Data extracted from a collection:
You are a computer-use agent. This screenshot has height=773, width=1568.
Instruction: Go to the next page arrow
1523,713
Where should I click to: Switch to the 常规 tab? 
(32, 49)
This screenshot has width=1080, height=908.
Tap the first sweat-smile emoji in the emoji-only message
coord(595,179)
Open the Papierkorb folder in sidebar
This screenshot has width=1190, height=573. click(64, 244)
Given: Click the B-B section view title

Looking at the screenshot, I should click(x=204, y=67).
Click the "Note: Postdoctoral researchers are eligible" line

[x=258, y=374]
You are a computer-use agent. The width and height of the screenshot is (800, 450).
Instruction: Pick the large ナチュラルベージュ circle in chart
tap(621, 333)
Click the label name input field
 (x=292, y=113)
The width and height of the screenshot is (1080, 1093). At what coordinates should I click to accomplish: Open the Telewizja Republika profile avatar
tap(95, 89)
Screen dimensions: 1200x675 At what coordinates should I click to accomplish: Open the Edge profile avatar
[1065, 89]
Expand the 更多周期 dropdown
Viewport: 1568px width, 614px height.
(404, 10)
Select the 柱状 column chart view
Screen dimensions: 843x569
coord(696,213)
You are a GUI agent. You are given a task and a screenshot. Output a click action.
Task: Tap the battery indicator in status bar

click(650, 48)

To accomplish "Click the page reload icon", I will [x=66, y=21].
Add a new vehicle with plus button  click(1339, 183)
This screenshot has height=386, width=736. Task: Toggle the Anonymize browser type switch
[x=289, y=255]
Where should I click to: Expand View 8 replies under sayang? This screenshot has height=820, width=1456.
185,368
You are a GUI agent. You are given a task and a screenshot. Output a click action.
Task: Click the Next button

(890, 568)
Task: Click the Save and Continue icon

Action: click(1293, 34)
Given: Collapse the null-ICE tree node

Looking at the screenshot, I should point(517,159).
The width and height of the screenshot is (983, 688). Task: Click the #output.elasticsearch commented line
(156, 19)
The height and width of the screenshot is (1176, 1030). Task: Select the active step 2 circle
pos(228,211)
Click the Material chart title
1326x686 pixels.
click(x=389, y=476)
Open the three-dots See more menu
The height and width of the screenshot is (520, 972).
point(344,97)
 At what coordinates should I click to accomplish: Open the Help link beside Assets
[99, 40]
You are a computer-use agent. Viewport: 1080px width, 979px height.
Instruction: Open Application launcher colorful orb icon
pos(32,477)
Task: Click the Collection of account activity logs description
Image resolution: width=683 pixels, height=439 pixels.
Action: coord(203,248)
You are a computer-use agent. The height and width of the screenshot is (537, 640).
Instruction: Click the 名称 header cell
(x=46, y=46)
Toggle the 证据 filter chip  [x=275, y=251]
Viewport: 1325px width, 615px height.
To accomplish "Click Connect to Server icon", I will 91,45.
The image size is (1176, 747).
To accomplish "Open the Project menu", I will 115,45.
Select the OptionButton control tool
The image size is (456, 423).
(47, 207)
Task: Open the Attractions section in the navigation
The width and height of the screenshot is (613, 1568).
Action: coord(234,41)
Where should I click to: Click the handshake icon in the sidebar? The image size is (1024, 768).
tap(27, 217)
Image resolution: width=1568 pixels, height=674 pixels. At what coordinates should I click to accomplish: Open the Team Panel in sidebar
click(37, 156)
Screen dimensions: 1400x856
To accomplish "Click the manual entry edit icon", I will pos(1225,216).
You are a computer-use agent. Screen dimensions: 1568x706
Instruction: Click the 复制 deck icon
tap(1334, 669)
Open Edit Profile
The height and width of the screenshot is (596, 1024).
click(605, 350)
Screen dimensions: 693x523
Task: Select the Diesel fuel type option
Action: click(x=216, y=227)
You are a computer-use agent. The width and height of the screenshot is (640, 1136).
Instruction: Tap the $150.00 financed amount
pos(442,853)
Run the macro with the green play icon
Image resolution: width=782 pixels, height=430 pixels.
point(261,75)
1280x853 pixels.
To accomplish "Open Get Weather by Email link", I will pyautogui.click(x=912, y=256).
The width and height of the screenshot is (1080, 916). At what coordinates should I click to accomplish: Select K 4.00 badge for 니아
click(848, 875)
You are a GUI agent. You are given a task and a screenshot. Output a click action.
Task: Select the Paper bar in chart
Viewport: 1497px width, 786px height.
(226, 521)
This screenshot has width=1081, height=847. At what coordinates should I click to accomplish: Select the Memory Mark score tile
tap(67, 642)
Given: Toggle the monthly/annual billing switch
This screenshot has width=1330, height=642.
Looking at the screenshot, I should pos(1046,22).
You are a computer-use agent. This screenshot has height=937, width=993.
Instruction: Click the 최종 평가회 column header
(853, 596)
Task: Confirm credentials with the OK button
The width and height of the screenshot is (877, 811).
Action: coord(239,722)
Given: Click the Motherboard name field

*REQUIRED WORK*
What you return must be an exact retyping of the lines above starting at the line with "Image resolution: width=782" and ending at the line with "Given: Toggle the", and nothing besides.

*RESPONSE FOR THIS EXERCISE*
Image resolution: width=782 pixels, height=430 pixels.
point(261,75)
1280x853 pixels.
To accomplish "Open Get Weather by Email link", I will pyautogui.click(x=912, y=256).
The width and height of the screenshot is (1080, 916). At what coordinates should I click to accomplish: Select K 4.00 badge for 니아
click(848, 875)
You are a GUI agent. You are given a task and a screenshot. Output a click action.
Task: Select the Paper bar in chart
Viewport: 1497px width, 786px height.
(226, 521)
This screenshot has width=1081, height=847. At what coordinates should I click to accomplish: Select the Memory Mark score tile
tap(67, 642)
Given: Toggle the monthly/annual billing switch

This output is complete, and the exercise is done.